Александр Михайлович подвёл её к княгине Вере Вяземской, которая беседовала с Софьей Николаевной Карамзиной. Учтиво улыбнувшись, хозяйка поприветствовала Идалию с мужем, произнесла пару дежурных фраз про давку на балу, про ненастный октябрь и после продолжила разговор с подругой, не собираясь подключать к беседе Идалию. Но той было всё равно. Холодные голубые глаза Вяземской и приторная улыбка Карамзиной её не трогали. Она знала, что эти две дамы её не любят и приглашают только потому, что не могут не пригласить Александра Полетика – любимого партнёра по преферансу хозяина дома Петра Вяземского. Сама же Идалия была ещё и троюродной сестрой Натальи Пушкиной, которая считалась любимицей царя и украшением любого бала. Что же, пусть император восхищается Пушкиной. Идалия Полетика знала себе цену. Вокруг неё, словно пчёлы, всегда вились молодые люди в мундирах, и она дарила царственные улыбки особо удачливым кавалерам.

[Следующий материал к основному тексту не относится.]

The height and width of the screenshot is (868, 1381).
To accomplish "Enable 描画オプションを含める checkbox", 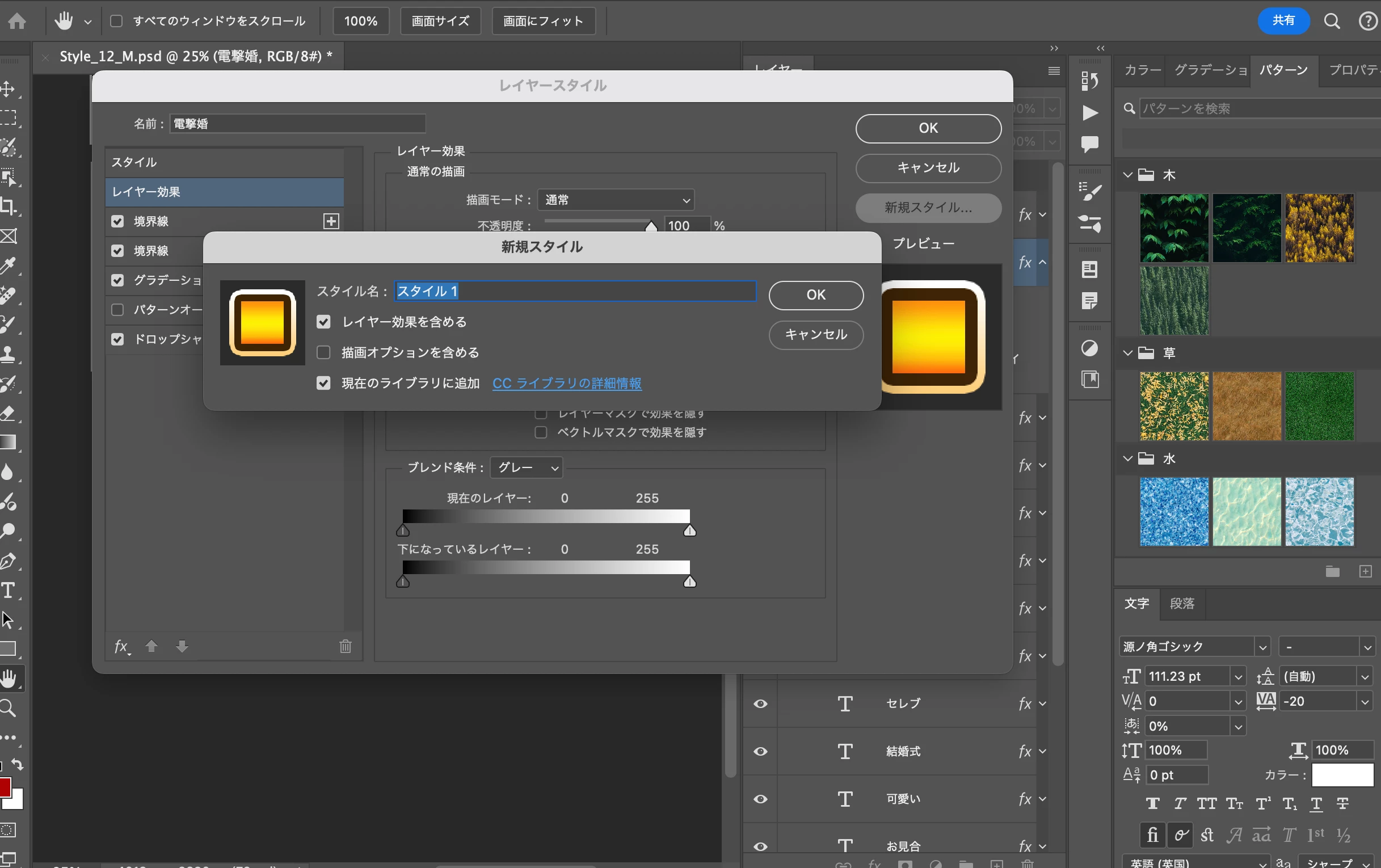I will (x=324, y=352).
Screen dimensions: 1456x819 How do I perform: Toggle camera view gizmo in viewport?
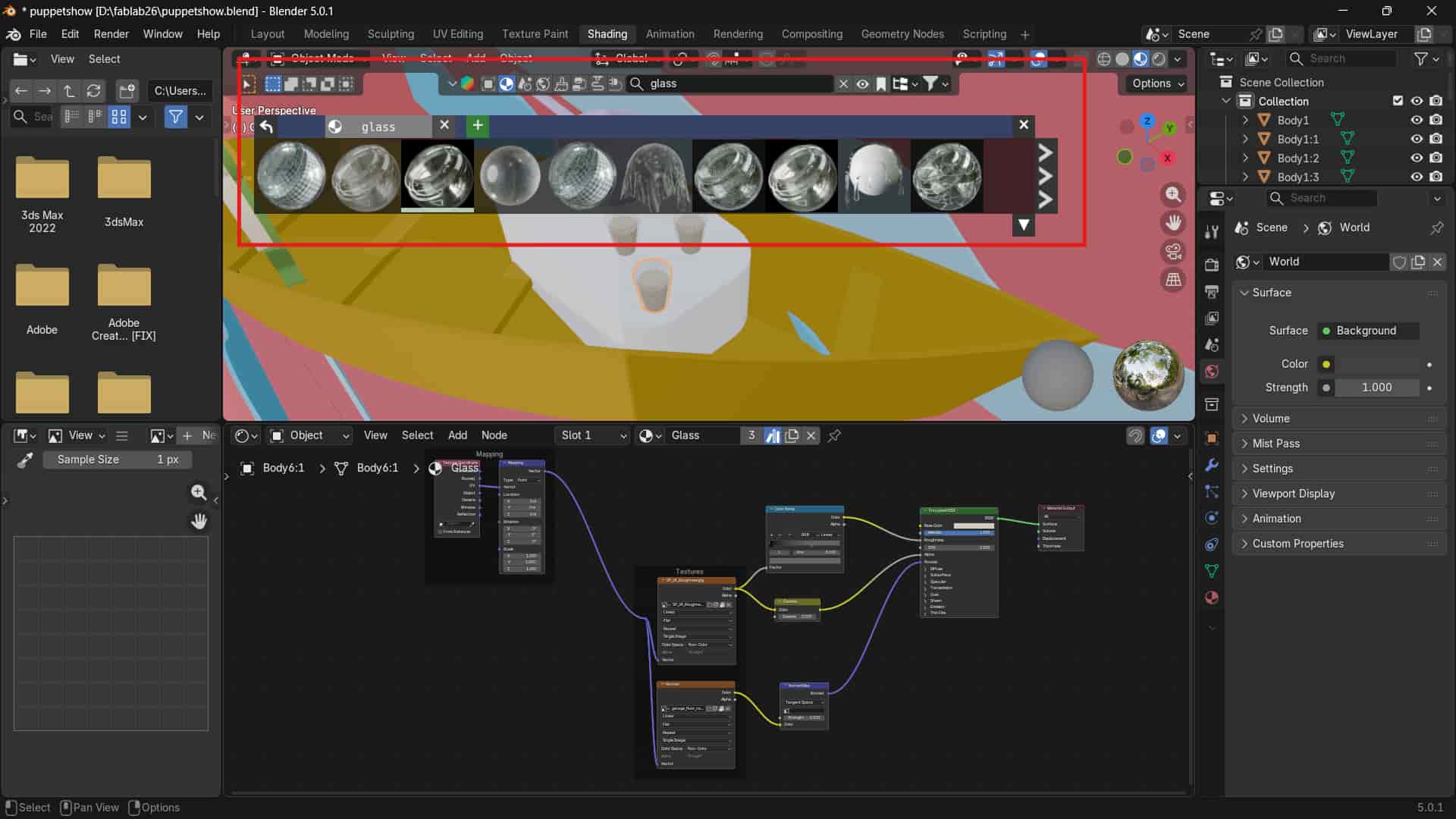point(1173,251)
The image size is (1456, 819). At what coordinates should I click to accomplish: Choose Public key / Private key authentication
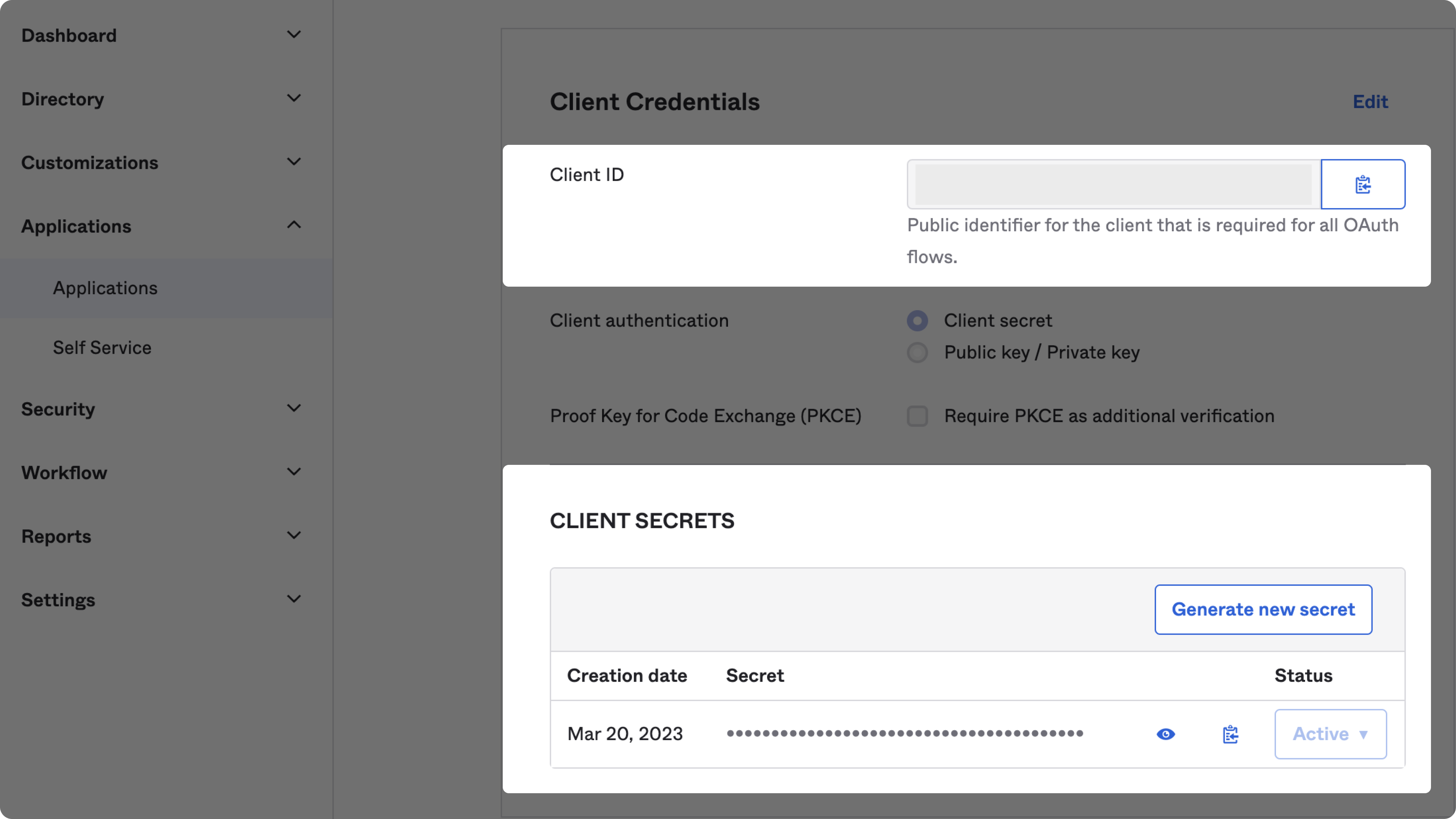[917, 352]
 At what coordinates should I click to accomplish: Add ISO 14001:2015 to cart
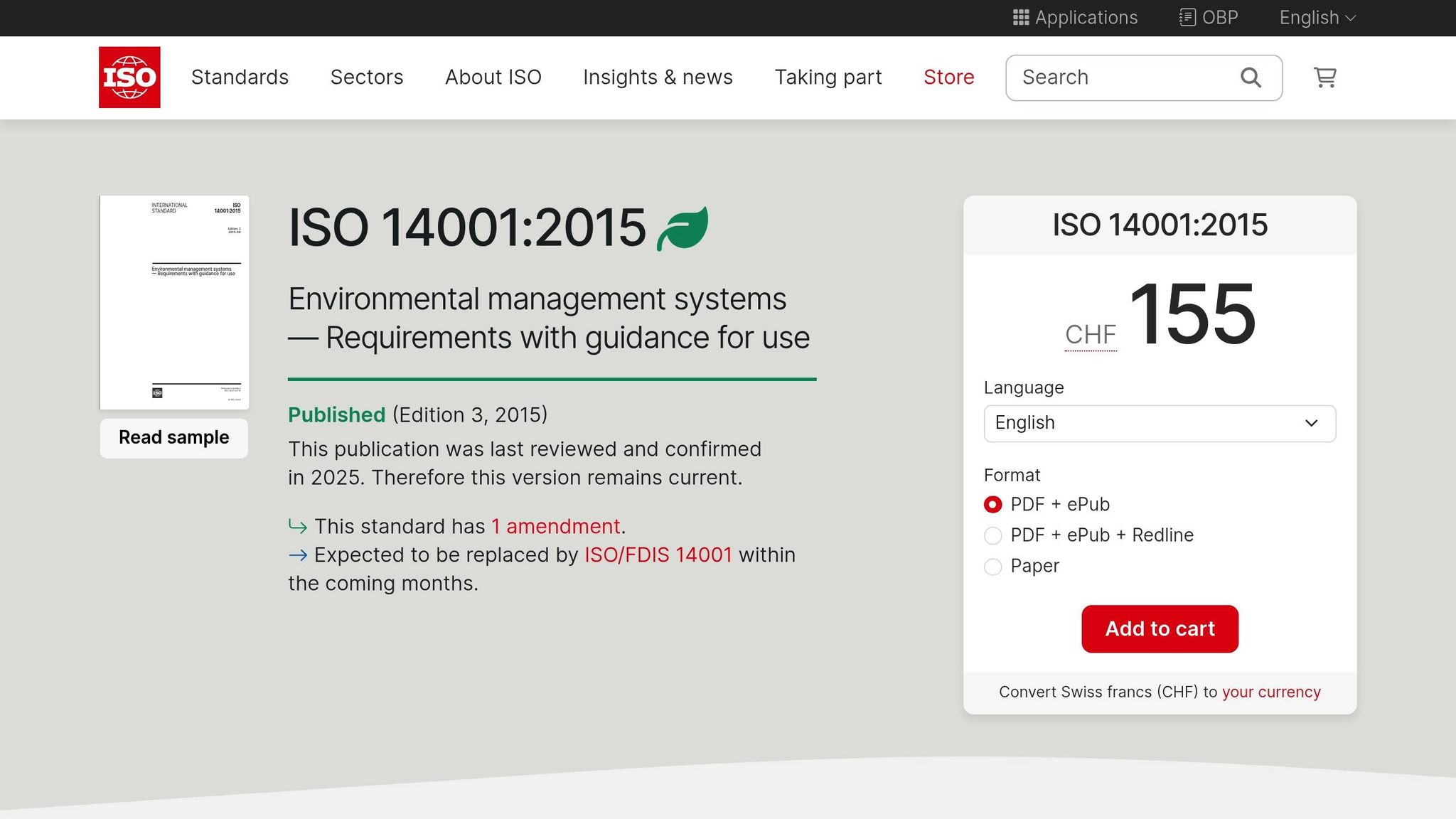click(1160, 628)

– Мадам, вы не забыли, что обещали мне танец? – шепнул на ухо высокий адъютант, нервно играя кончиком своего аксельбанта.

Она благосклонно улыбнулась, лишь кивнув в ответ.

Муж направился к карточному столу, а она обмахивалась веером, смеялась нехитрым шуткам офицеров и искала глазами Ланского. Неужели он не придёт? Обещал же… Ланской был палочкой-выручалочкой – с ним у неё всегда было отличное настроение и спокойно, как с другом. Да и танцевать с таким высоким, красивым офицером, каким был Пётр, было одно удовольствие.

Свет словно стал ещё ярче, хотя казалось, что ярче уж некуда. Заиграла музыка. Гости оживились, присматривая подходящую пару. Взоры кавалеров стали нежнее, разговоры выразительнее. Адътант пришёл за обещанным танцем. Бал начался.

После окончания первого танца она забеспокоилась: придёт ли Пётр? Но вот и он. Его чёрные, глубоко посаженные глаза, с любовью смотрели на неё.

– Что вы так запыхались, мой друг? – ласково спросила Полетика склонившемуся к её руке Петру.

– Еле успел, – пробормотал он, ведя Идалию в центр зала для второго танца. – Получил неожиданный вызов к Его величеству.

– Вы, действительно, чуть не опоздали, – Идалия резко свернула веер и указала ему на адьютанта, провожавшего её грустным взглядом, – меня могли уже увести.

Гвардейские мундиры и чёрные фраки окружили прекрасных дам. Мазурка началась. Полетика чуть задержала дыхание, ощутила ласковые, сильные руки любезного друга и окунулась в знакомую атмосферу, которая давала упоение, радость и даже смысл её жизни.